Though I was already enjoying this series, for whatever reason this was the week everything clicked for me. The story, the setting, the pacing – what had been a mish-mash of generally enjoyable components became a complete package with this episode.
For starters, just in the nick of time the audience was finally given some useful information. Mysteries are great – in a show like this, essential – but I was fast reaching the frustration point with the refusal to tell me anything of use. That changed this week – we’ve still got loads of unknowns, but at least now we know the game we’re playing. The IBN 5100 is working, Jellyman’s reports are opened, and we know that “Human is dead – mismatch” was meant quite literally. SERN has been experimenting with time travel using Kerr black holes – in fact – it’s been their main function since the beginning.

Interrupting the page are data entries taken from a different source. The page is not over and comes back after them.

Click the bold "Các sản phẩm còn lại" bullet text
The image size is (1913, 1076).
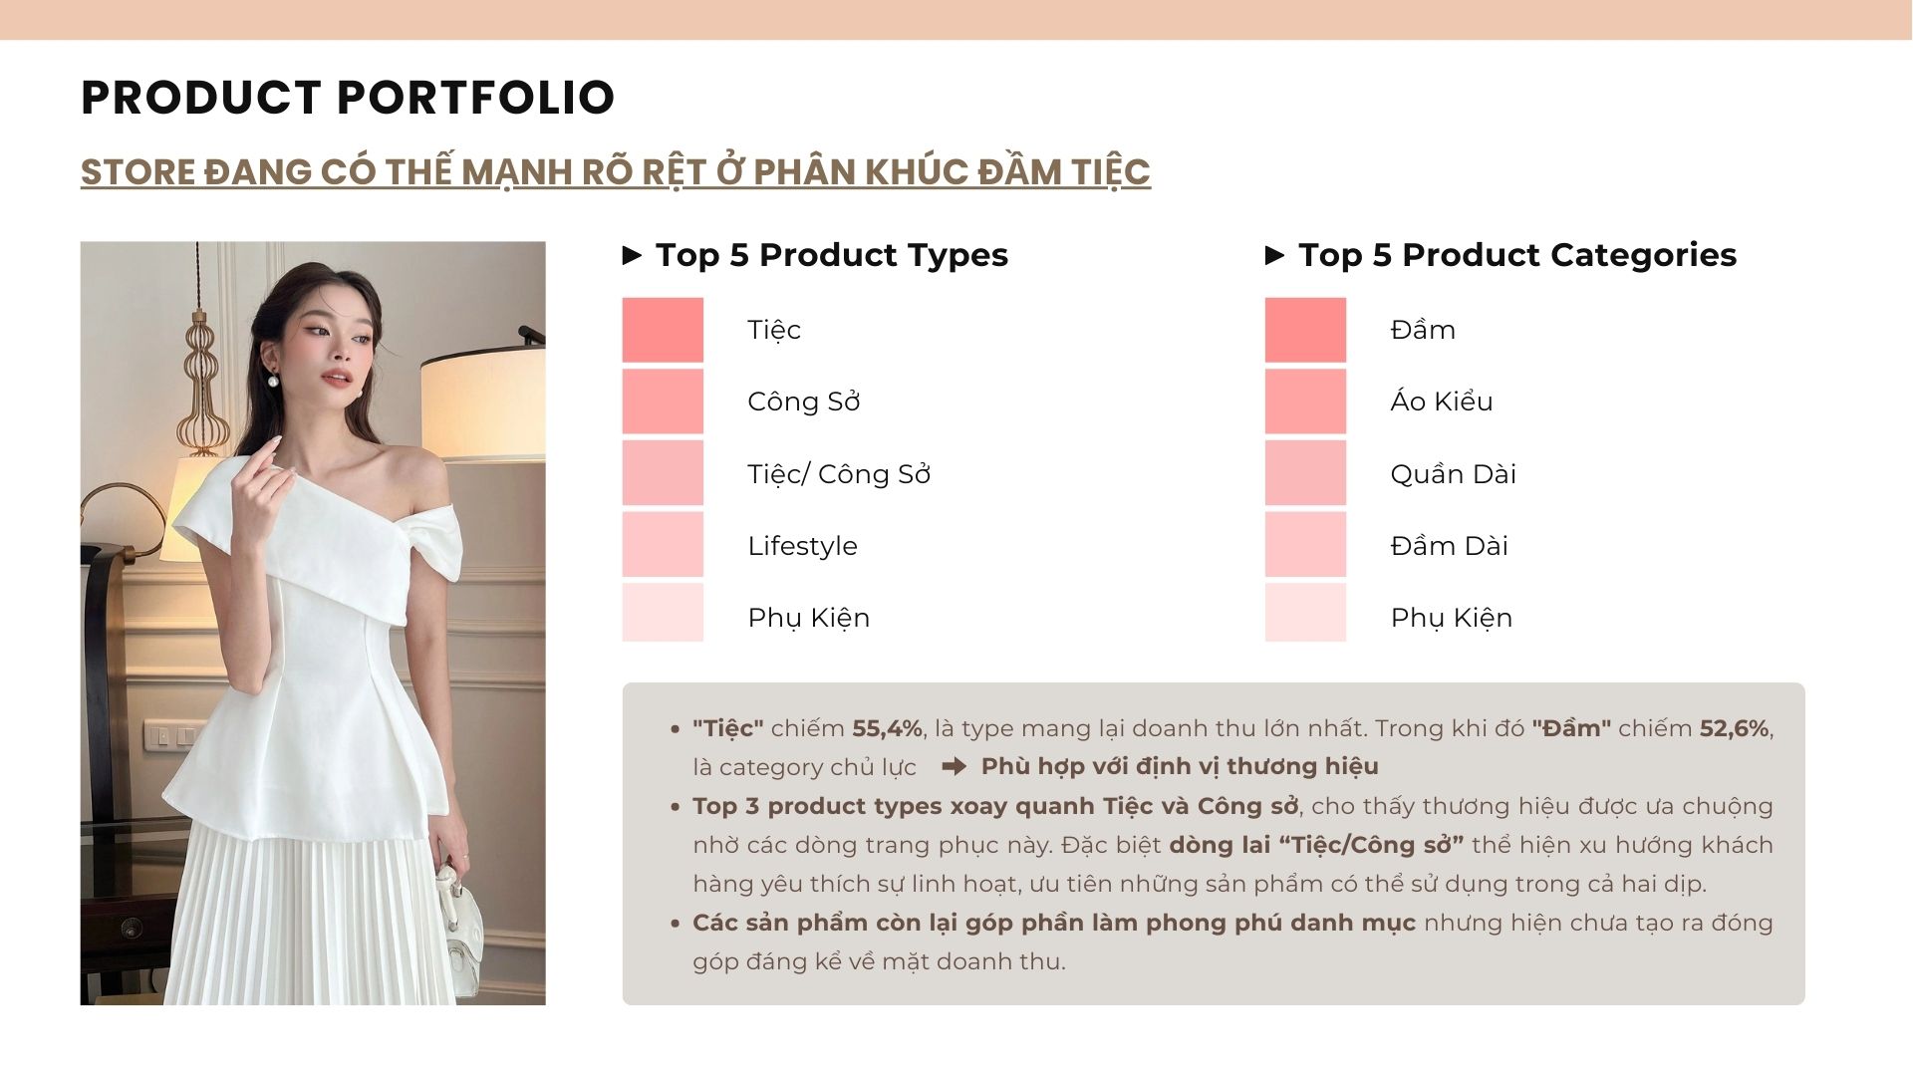coord(1053,923)
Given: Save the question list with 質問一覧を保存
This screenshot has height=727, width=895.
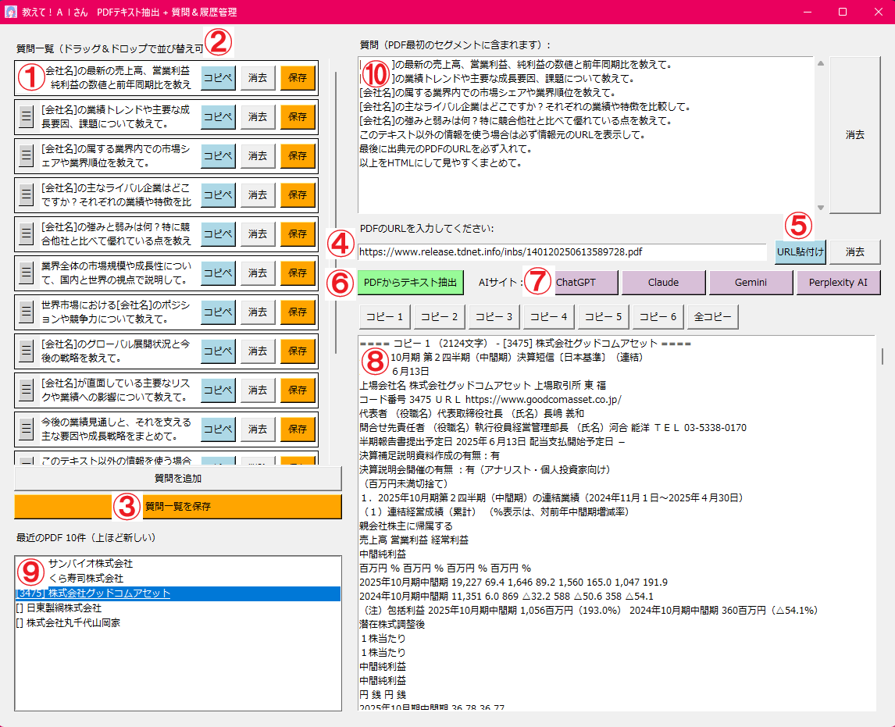Looking at the screenshot, I should pos(178,507).
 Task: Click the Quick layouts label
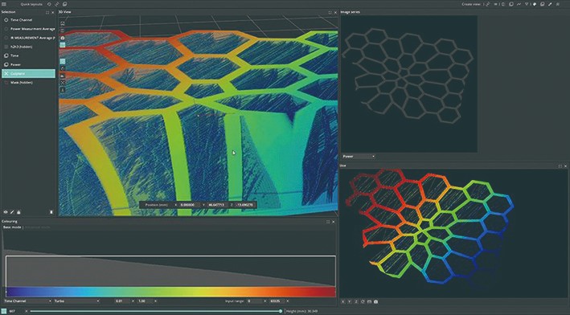pyautogui.click(x=31, y=4)
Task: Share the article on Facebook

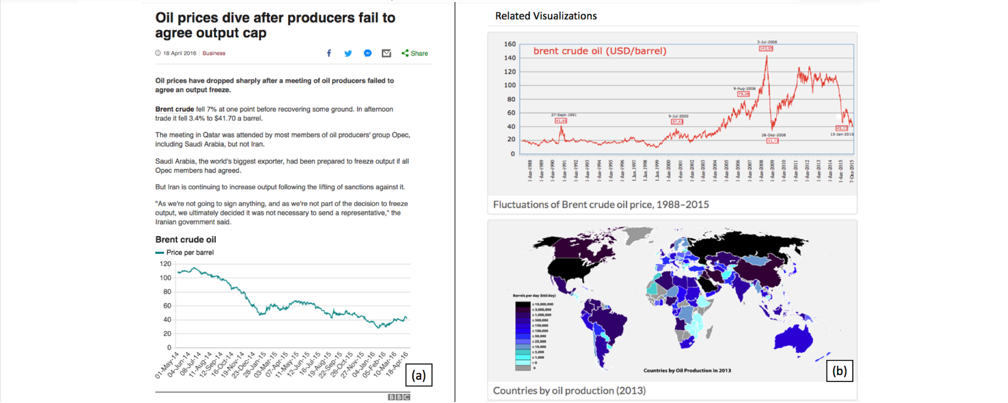Action: pyautogui.click(x=329, y=53)
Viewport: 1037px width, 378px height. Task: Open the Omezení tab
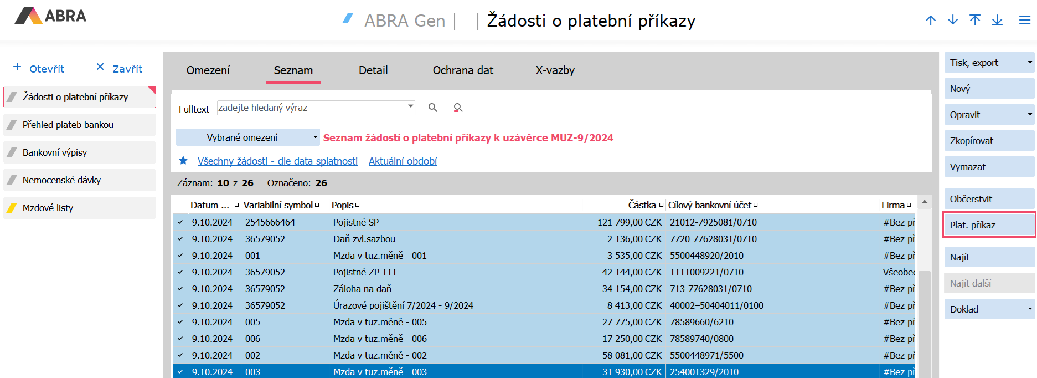pyautogui.click(x=208, y=70)
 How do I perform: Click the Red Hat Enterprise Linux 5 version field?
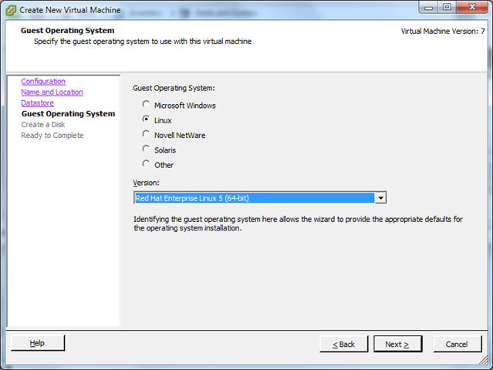pyautogui.click(x=253, y=198)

But all is not well. As Makise gruesomely demonstrates, their method is equivalent to trying to squeeze a spone through a bottle top. The space is too small, and the body on the other side has had all the juice squeezed out (ewww). Thus, the jellied bananas. Of course we don’t know why the phone microwave (name subject to change) is also able to act as a time machine, but that’s fine – mysteries are great. I just want to know what the game is, not the result.
So with this news, Makise seems to be fully on-board – and she and Okarin have some actual bonding moments over her love of Dr. Pepper and lab coats (“Now – stand with your hands in your pockets!”). He even tries to protect her by sending her home when it’s clear they’re about to see information that will take them past the point of no-return. But she refuses – knowing what she knows now, Makise – like Okarin – is pot-committed. And then there’s Amane, the “part-timer” at the CRT store – strong foreshadowing that she’s actually from the future. But she still seems to like Okarin and want to be on his side.
The strength of this show remains in the dialogue, though the mystery is becoming increasingly engaging. The core group at the lab – I include Daru and Mayuri in that – is well-established and all are strong characters. But even the side characters have been well introduced – Amane, Ruka, in all cases it appears that we’re only seeing the surface, that each is a complex person with their own set of mysteries – and that does a lot to make them come alive as characters. Of course the dialogue between Okarin and Makise is the highlight, and their relationship is actually developing – we’re seeing more to him than the zany mad scientist, someone with real ideals who genuinely cares for his friends. She’s moved beyond the icy child-genius into a quirky, gutsy broad who gives as good as she gets. But even Mayuri is growing in my esteem. There’s just something about Kana Hanazawa – she can make something as simple as that “
Do do dooooo Duturu!” greeting of hers and make it lovably strange. I suppose there’s a risk of getting sick of her, since she seems to be in every other series lately – but she’s undeniably got a spark that can explode with the right role.
I’d argue that Steins;Gate and C are the two coolest series of the Spring. They both have clever sci-fi elements, funky settings and a lot of style. But the difference is in the characters for me. This series connects on a human level in a way that C just hasn’t been able to yet. With a well-established plot to draw on and two cours with which to do it, I expect this show to continue to improve.